--- EXTRAIT DU TEXTE ---

La transition démocratique piétine et fait du surplace parce que la Tunisie soufre de trois maux conjugués : la précarité, l’irresponsabilité et l’impunité partagés.

Par Hatem Mliki *

Sept ans après la révolution du 14 janvier 2011, les Tunisiens se rendent de plus en plus compte de la complexité de la transformation politique qu’ils espéraient simple voir gagnée d’avance.

Parallèlement aux grands acquis, juridiques, en matière de droits et libertés, le pays fait face à trois phénomènes, dont les origines sont lointaines, que les difficultés de la transition actuelle rendent plus complexes.

La précarité

En plus d’une précarité absolue et nettement visible que nous pouvons associer à la pauvreté affectant le quart de la population, d’autres formes de précarité émergent au point que la quasi-majorité des Tunisiens en témoignent.

La faible qualité des services publics fournis par l’administration et la détérioration continue des infrastructures de base contribuent à la création d’une nouvelle forme de précarité qui touche les classes moyennes et parfois aisées. Une situation d’exclusion qui contraint ceux qui disposent de moyens à payer plus pour avoir des services «corrects» soit à travers le copinage soit la corruption soit le recours, chaque fois qu’il est possible, au secteur privé pour bénéficier d’un traitement meilleur et d’une qualité de service acceptable. Une situation oppressive qui se traduit par une détérioration du niveau de vie, la faiblesse de l’épargne, un mécontentement généralisé, des divisions sociales et toutes sortes de magouilles.

--- DONNÉES FOURNIES ---

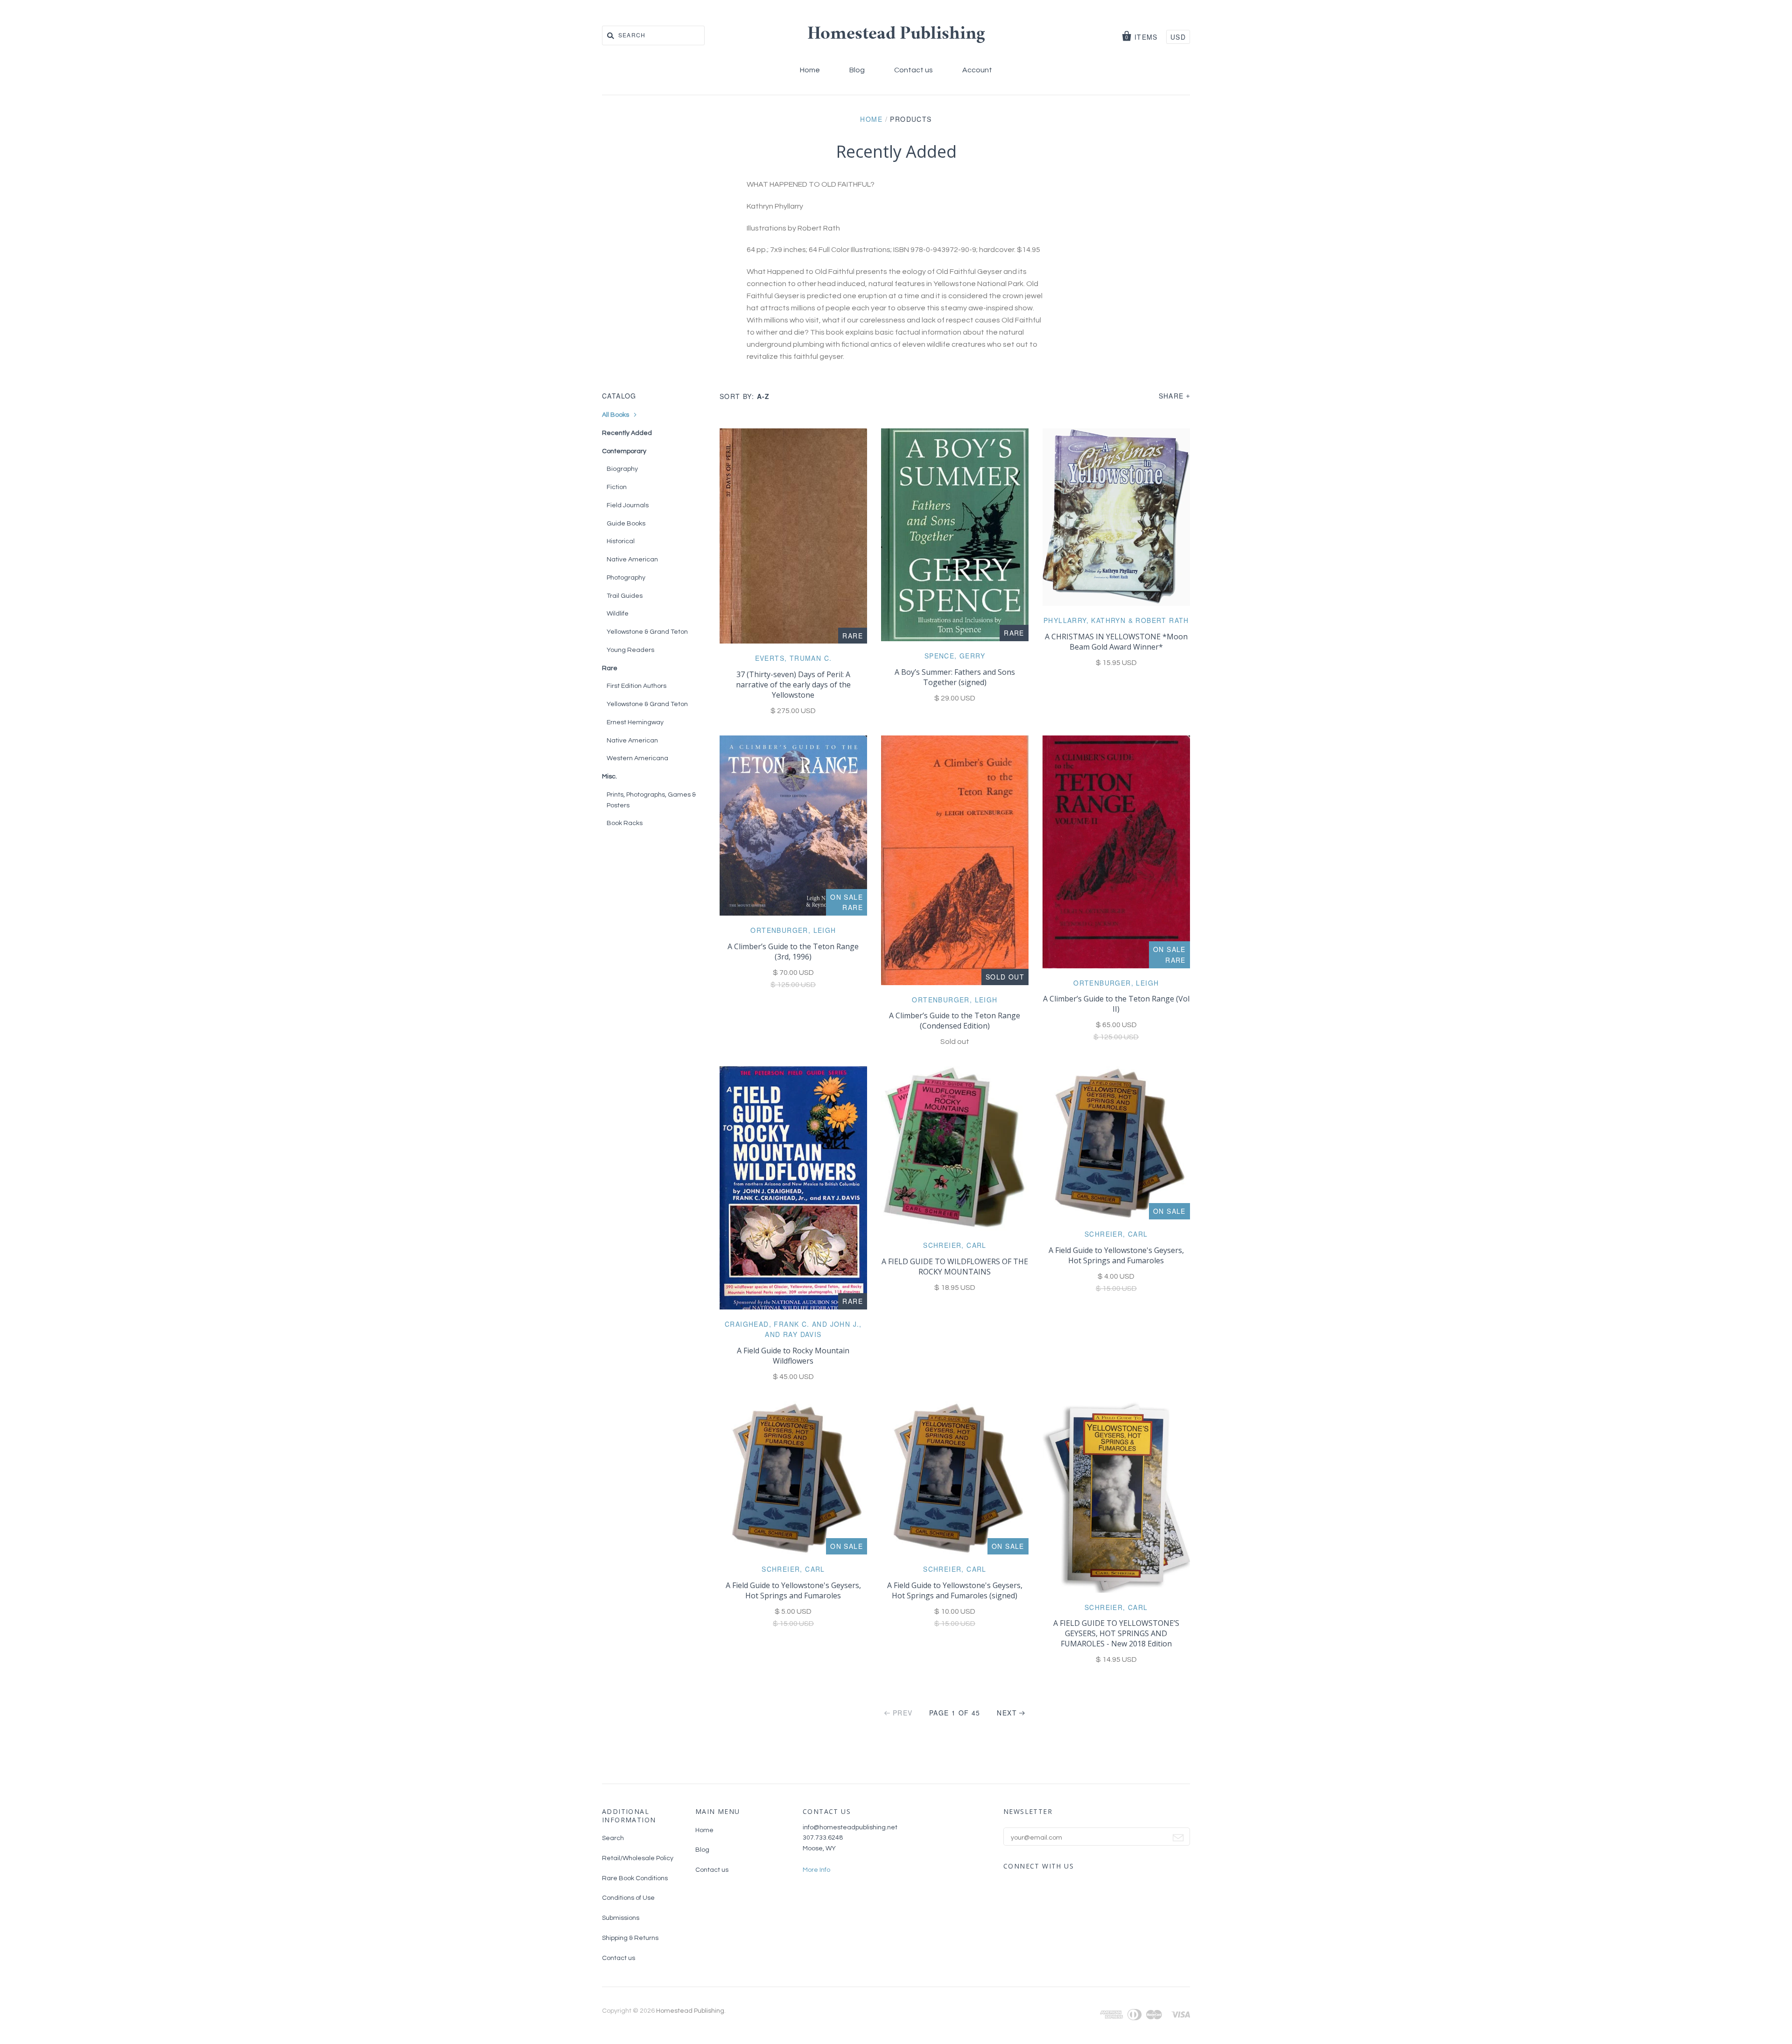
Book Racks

---

## CONSIGNES
a) Dans le texte sur la transition démocratique en Tunisie, extrayez tel quel le passage qui s'ouvre sur les mots contenant « Par Hatem Mliki » et se clôt sur « voir gagnée d’avance. ».
b) Poursuivez le texte sur la transition démocratique en Tunisie à la suite de sa dernière phrase.

## RÉPONSES ATTENDUES
a)
Par Hatem Mliki *

Sept ans après la révolution du 14 janvier 2011, les Tunisiens se rendent de plus en plus compte de la complexité de la transformation politique qu’ils espéraient simple voir gagnée d’avance.

b)
Il existe aussi une précarité économique qui ne se limite pas seulement au chômage et à l’emploi précaire dans le secteur informel mais qui s’étend aussi au manque d’opportunités aussi bien pour les salariés que les employeurs.

Parmi la population des chômeurs et des salariés on compte des dizaines, voire des centaines, des milliers de personnes victimes d’un dysfonctionnement structurel inhérent à une économie incapable d’offrir des opportunités d’emploi à la hauteur des attentes des concernés et loin de cultiver les valeurs du travail, du mérite, de la productivité et de la réussite sociale.

De même, le tissu des PME tunisiennes est soumis à une autre forme de précarité produite par une pression fiscale et sociale élevées, des procédures de marchés et d’achats publics malsaines, main d’œuvre non qualifiée et révoltée, accès très limité ou inexistant aux mécanismes bancaires de financement auxquels s’ajoute un niveau faible d’entrepreneurship, un manque de créativité, des services d’appui de qualité médiocre et une administration publique culturellement hostile à l’initiative privée.

Cette forme pernicieuse de précarité réduit sensiblement la visibilité de la population et favorise un opportunisme généralisé souvent imposé.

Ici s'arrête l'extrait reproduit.